Anche per questo, appare semplificatorio dichiarare, come ha ribadito più volte il generale, che gli italiani «sono di pelle bianca e hanno i tratti somatici tipicamente caucasici» . Certo, nessuno mette in dubbio che i neri siano originari del continente africano e non di quello europeo e che l’Italia non nasca come nazione «nera»: non lo è stata nel medioevo e nemmeno nel 1861, anno della sua unità e della sua proclamazione. Ma è altrettanto vero che anche tra chi possiede tratti «europòidi» ci sono sensibili differenze: lo stesso Vannacci, nato a La Spezia, presenta una fisiognomica che ricorda un po’ quella mediorientale.

La verità è che siamo nel ventunesimo secolo, nell’epoca – piaccia o non piaccia – del globalismo e del multiculturalismo: le persone viaggiano, si incontrano, si innamorano e lo fanno senza curarsi troppo di bandiere e confini. È così importante, quindi, a pochi mesi dall’arrivo del 2025, stare ancora a parlare del colore della pelle di una persona? Mi pare evidente, dunque, come ricondurre l’«italianità» unicamente ai tratti somatici non abbia senso. A maggior ragione, non si può parlare di «etnia italiana»: noi italiani abbiamo una provenienza geografica, una storia e una lingua condivisa, ma, come accennato, non certo delle caratteristiche fisiche comuni (come, per esempio, rivelano gli arabi) né, tanto meno, una tradizione e una religione esclusiva (come possono vantare gli ebrei).

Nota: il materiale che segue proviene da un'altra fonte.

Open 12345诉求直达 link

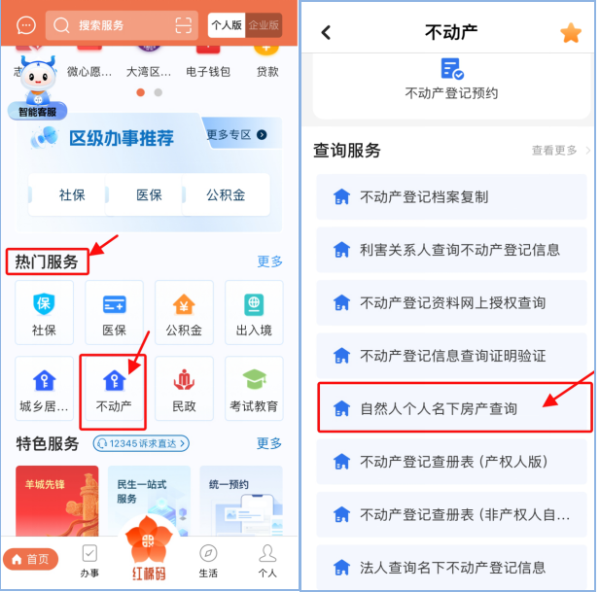141,443
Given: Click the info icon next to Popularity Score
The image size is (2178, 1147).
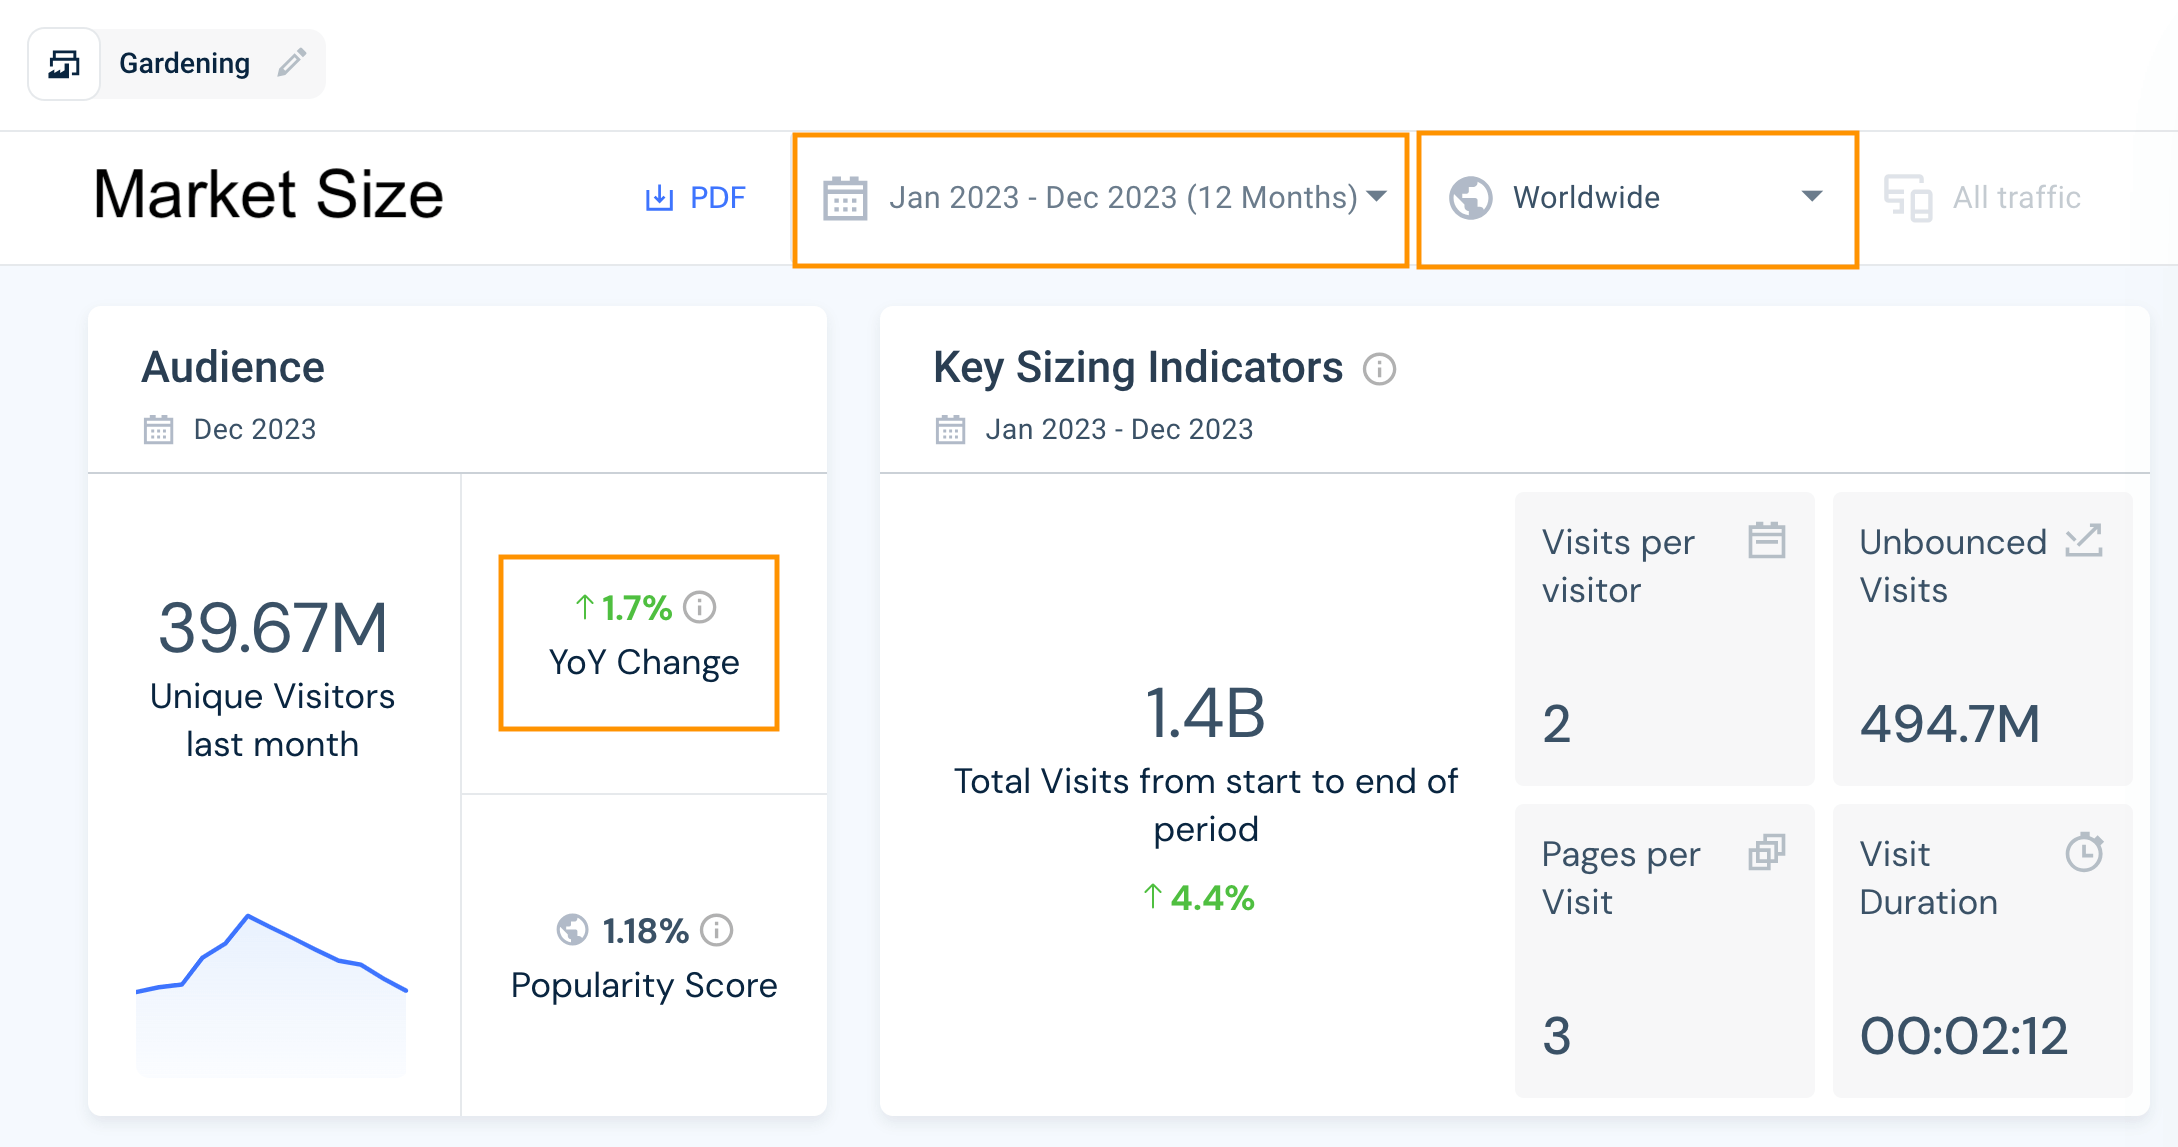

Dunque, dove sta l’«italianità» e cosa significa essere italiani?

Ciò che ci unisce, non ciò che ci divide

Al netto della cittadinanza, romanticamente (e retoricamente) mi piacerebbe dire che l’italiano è caratterizzato dall’amore per il bello, per il buon cibo, per le cose ben fatte (e per le cose fatte bene), ma anche da una profonda gioia di vivere, da un certo tipo di umorismo e di ironia, dall’empatia e, nondimeno, da una buona dose di furbizia. Più prosaicamente, direi che italiano è chi parla correttamente la lingua italiana, chi è cresciuto (e ha studiato) in Italia e, possibilmente, chi qui vi lavora e paga le tasse.

E poi c’è anche chi dimostra di amare il nostro Paese e magari, come Paola Egonu (nata a Cittadella), di farlo attraverso la conquista di una medaglia. Da italiano, non potrei che esserne più felice e orgoglioso. Il resto non conta; e come potrebbe a fronte di così tanta gaiezza? Forse, prendendo come ispirazione la vittoria delle nostre pallavoliste, bisognerebbe cominciare a dare valore a ciò che ci unisce, piuttosto a ciò che ci divide. Avere coscienza che la nostra storia (e la nostra società) è stata intessuta da culture e genti diverse non può che rendere più semplice questo cammino. Dopotutto, ne va della nostra sopravvivenza.